The Last Door PS5 Review – The Last Door is a third person point-and-click horror game developed by Spanish indie studio The Game Kitchen and published by PID Games. TesuraGames are the physical publisher, where it is available for the PS4 and the Nintendo Switch, both standard and a Collector’s Edition, although it is yet to be available here in the UK.
The Last Door PS5 Review
The Last Door is a brilliant example of a horror game that slowly builds up tension with it’s spooky atmosphere and amazing sound direction that gives the feel that anything could happen at any moment. Even with the low res game play, I did find that I lost a few hours playing this game. I do feel that the pixel art and blocky textures would put a lot of gamers off playing, especially after the huge deal that players made over Gotham Knights being 30fps. Despite the low res, The Last Door is surprisingly detailed, wallpaper faded where art work is hung, vines crawling up the walls, even the fog that envelops the streets is pretty cool.
What really jumps out at me however, is the fantastic use of music, sound and silence. Floorboards creaking, water dripping and a racing heartbeat, coupled with the greatly placed silence, did keep me enthralled in playing.

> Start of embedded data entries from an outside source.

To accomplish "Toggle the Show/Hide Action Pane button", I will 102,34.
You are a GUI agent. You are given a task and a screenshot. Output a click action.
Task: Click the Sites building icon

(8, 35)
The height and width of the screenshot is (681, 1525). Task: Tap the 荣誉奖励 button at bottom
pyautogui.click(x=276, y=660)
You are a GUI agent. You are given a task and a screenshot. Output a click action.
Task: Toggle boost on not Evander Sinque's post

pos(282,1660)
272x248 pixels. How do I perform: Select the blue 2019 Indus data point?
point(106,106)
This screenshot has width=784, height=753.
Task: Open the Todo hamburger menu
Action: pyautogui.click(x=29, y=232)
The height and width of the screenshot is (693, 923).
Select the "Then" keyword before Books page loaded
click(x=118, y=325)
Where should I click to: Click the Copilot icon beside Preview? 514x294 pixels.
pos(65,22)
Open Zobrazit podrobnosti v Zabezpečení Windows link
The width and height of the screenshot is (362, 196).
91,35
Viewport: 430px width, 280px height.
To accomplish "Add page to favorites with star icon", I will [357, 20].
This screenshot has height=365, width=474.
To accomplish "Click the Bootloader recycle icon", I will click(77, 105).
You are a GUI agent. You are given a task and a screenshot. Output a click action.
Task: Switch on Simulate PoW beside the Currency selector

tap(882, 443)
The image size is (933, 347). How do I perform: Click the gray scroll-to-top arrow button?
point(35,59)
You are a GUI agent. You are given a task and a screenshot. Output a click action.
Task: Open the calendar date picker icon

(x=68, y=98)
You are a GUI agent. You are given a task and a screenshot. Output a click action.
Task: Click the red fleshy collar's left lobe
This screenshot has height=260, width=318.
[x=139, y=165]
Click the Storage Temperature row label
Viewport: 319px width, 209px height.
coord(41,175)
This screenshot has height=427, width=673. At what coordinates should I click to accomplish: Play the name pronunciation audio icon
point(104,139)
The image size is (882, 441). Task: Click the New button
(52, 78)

You play the game as Jeremiah Devitt, a man from London in 1891. His childhood friend, Anthony Beechworth, sends him a mysterious letter containing only the motto of the secret group they formed at boarding school when they were children. There are plenty of people that feature throughout the different episodes, some of them recurring characters such as Jeremiah’s therapist, Doctor Wakefield, a nun that seems to have lost her faith and a priest who constantly locks himself away. There’s even a gypsy woman who will read your fortune!
From the very first scene the atmosphere is very unsettling and the story contains some very dark elements, from suicide to murder. With it’s strong narrative, compelling storyline and plenty of twists and turns, the game is compelling and rich, even if some of some of its in-game choices are not. Sometimes I found myself aimlessly wondering about, with no real clue as to where I should be going next. There isn’t really much sense of direction throughout play and most of the puzzles are really down to pot luck. I did get frustrated a few times with the amount of backtracking I ended up doing because I’d missed a clue.
The Last Door PS5 Review – Overall Impression
Unfortunately for myself here at AIR Entertainment, it is hard to write a detailed review for this game for what it is. The game is beautifully simple on the surface, but very well detailed the further you delve in to the game.
As mentioned, I feel that the pixel art will put a lot of people off the game as well as the actual age of the game which now is 9 years old. I am reviewing now to celebrate the release of the physical editions and I do feel lucky enough to be able to as it is a really well made game.